Pasca Covid-19, Politik Irasional Tak Akan Didukung

Image title
23 Mei 2020, 18:17
Sandiaga uno
Ilustrator Katadata/Betaria Sarulina
Sandiaga Uno

It's very political. Kita tahu sebuah undang-undang yang awalnya sangat bagus, saya dengar pertama kali di inagurasi Presiden Jokowi pada 20 Oktober 2019, yaitu omnibus law. Kebetulan saya dari dunia investasi dan sektor keuangan, kalau ngomong omnibus itu selalu terbayangnya omnibus account. Ini dalam semua perusahaan investasi itu kita campur adukkan di situ. Omnibus itu dinamakan Cipta Lapangan Kerja. Jadi it's started baik sekali.

Untuk meningkatkan investasi harus ada perubahan di sektor ketenagakerjaan. Ini sudah lama sekali. Tahun 2006, waktu saya jadi Ketua HIPMI, kita hampir bisa merevisi UU Ketenagakerjaan. UU itu sangat tidak didukung oleh teman-teman di sektor ketenagakerjaan, dan APINDO serta Kadin. Pemerintah waktu itu hampir bisa (merevisi uu tersebut). Namun satu dan lain hal, jadi tidak bisa. Kali ini (dalam RUU Omnibus Law Cipta Lapangan Kerja), juga sudah ditarik (pembahasan) sektor ketenagakerjaan.

Buat saya kalau ngomong ketenagakerjaan, 97% itu di UMKM. Jadi kalau kita mau lapangan kerja baik, maka UMKM yang menjadi leading sector-nya. Selain faktor tenaga kerja, salah satu yang mengakibatkan iklim investasi kita tidak baik adalah regulasi yang membingungkan, yang tumpang tindih. Ada juga korupsi dan lain sebagainya. Jadi ini lah yang harus kita benahi bersama untuk menarik investasi dan kebetulan waktunya sangat tepat. Kita harus benahi, harus bikin deregulasi agar investasi masuk, bukan hanya menopang dari segi ketenagakerjaan, tapi juga menopang kemandirian ekonomi kita.

Sandiga Uno
(Ajeng Dinar Ulfiana | KATADATA)

Ada yang bilang, hanya di Indonesia penanganan Covid-19 diwarnai persaingan politik yang kental. Bagaimana Anda melihat new normal berdampak terhadap kondisi politik?

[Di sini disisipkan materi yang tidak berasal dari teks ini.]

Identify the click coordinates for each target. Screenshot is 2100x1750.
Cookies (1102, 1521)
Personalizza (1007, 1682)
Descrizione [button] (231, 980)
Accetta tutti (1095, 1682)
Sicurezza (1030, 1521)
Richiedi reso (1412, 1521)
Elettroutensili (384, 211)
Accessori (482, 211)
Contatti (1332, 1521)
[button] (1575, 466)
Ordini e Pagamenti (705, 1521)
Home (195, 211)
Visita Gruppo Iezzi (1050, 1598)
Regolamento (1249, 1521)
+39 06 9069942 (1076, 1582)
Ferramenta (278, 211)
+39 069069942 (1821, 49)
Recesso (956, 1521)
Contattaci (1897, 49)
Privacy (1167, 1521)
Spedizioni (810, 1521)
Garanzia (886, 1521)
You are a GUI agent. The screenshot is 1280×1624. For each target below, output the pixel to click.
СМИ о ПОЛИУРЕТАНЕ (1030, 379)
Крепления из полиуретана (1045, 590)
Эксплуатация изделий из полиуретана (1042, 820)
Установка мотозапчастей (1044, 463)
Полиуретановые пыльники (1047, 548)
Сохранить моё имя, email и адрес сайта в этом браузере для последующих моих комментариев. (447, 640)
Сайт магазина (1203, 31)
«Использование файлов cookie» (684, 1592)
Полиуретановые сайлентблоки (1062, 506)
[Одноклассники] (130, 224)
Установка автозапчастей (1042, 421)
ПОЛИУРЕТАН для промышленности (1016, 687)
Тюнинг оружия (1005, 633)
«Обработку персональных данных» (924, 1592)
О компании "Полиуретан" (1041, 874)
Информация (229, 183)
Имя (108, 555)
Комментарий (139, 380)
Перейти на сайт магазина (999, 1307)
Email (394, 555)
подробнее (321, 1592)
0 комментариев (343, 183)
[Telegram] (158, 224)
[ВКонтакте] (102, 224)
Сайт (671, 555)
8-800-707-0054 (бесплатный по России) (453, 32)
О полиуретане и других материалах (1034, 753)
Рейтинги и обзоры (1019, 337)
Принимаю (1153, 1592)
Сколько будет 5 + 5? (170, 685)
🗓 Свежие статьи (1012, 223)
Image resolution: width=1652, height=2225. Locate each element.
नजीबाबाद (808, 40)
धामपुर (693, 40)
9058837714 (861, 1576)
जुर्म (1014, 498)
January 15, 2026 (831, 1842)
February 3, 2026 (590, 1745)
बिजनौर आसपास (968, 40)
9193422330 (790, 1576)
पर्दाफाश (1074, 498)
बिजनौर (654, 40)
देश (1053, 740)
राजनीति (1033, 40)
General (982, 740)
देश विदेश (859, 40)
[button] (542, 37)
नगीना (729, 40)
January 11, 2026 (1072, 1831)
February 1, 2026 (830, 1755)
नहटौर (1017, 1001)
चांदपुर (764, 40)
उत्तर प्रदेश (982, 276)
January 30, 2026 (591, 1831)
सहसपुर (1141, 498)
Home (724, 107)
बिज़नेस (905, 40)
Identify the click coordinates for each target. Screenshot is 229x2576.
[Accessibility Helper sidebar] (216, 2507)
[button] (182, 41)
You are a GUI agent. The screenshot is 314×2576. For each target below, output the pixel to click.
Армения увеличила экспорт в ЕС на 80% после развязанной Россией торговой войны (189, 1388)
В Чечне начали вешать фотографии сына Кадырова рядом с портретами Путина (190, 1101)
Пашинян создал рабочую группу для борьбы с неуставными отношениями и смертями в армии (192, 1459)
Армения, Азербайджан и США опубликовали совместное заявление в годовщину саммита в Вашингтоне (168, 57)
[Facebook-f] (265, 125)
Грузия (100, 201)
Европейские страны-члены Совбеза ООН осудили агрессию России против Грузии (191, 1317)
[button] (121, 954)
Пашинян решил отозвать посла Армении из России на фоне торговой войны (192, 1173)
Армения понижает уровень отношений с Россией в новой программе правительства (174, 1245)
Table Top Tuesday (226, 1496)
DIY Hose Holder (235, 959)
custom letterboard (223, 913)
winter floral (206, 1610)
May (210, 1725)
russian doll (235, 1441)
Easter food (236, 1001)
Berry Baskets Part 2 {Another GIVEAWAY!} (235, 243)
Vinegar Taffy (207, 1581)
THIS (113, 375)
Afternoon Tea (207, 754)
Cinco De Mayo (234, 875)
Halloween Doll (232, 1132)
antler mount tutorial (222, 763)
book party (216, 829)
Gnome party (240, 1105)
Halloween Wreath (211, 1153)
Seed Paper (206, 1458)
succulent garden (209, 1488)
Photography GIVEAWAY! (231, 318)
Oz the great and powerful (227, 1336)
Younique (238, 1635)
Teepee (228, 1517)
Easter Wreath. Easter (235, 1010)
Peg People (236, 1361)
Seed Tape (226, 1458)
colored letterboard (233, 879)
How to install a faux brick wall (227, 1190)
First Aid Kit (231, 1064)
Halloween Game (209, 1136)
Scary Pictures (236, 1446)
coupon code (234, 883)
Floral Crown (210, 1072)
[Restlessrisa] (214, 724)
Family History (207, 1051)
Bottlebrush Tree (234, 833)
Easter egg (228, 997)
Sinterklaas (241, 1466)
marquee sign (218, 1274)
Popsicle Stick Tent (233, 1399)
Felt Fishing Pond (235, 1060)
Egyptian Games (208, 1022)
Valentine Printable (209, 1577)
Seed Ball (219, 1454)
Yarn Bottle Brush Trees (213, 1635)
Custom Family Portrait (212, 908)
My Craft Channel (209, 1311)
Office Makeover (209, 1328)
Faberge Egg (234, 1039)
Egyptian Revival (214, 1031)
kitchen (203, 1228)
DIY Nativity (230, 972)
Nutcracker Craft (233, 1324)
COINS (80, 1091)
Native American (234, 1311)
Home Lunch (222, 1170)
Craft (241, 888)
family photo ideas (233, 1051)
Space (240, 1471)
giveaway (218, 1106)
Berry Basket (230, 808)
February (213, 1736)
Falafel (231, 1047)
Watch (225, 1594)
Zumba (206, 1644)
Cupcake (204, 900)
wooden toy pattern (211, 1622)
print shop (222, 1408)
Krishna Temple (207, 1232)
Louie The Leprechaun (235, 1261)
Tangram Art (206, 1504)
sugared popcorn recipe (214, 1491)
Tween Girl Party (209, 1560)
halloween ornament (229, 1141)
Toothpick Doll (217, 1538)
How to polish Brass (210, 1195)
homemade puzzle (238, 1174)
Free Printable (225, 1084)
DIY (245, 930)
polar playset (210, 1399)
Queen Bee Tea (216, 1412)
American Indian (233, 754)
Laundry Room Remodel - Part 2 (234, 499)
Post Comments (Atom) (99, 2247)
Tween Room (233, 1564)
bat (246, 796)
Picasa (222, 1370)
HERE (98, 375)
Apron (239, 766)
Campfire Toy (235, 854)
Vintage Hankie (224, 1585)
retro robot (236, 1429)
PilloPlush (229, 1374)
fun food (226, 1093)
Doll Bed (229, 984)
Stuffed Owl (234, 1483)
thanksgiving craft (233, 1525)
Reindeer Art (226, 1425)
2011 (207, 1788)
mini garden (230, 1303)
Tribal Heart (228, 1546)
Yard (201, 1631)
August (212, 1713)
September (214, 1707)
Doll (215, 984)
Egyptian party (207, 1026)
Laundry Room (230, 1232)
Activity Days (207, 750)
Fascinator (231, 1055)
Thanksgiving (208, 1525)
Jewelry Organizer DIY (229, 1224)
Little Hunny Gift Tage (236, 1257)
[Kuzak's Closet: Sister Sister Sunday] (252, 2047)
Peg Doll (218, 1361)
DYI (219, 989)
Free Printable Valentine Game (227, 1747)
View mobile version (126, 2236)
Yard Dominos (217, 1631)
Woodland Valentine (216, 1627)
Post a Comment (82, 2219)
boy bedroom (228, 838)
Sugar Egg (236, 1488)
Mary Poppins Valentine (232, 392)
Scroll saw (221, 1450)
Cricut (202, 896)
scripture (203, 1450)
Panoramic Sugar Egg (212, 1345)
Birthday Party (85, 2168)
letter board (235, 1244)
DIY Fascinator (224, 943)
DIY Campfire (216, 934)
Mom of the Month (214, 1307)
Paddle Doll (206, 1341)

Pertama, kita urut dari global dulu. Secara global kita kehilangan great leaders seperti Winston Churchill. Sebelum Perang Dunia II terjadi, dia terbang ke Moskow untuk menemui Joseph Stalin. Walaupun secara ideologi Inggris dan Uni Soviet itu berbeda, akhirnya mereka sepakat karena ada common enemy. Mereka bisa mengatasi krisis akibat Perang Dunia II.

Saat ini common enemy-nya Covid-19. Sayangnya global leadership seperti Winston Churchill tidak tampak. Kita tidak usah menyalahkan siapa-siapa, tapi kita lihat ini akan berdampak terhadap suatu tatanan, seperti perubahan supply chain setelah Covid-19. Saya melihat ke depan, dampak dari politik dunia ini akan lebih localize, lebih customize, dan personalize.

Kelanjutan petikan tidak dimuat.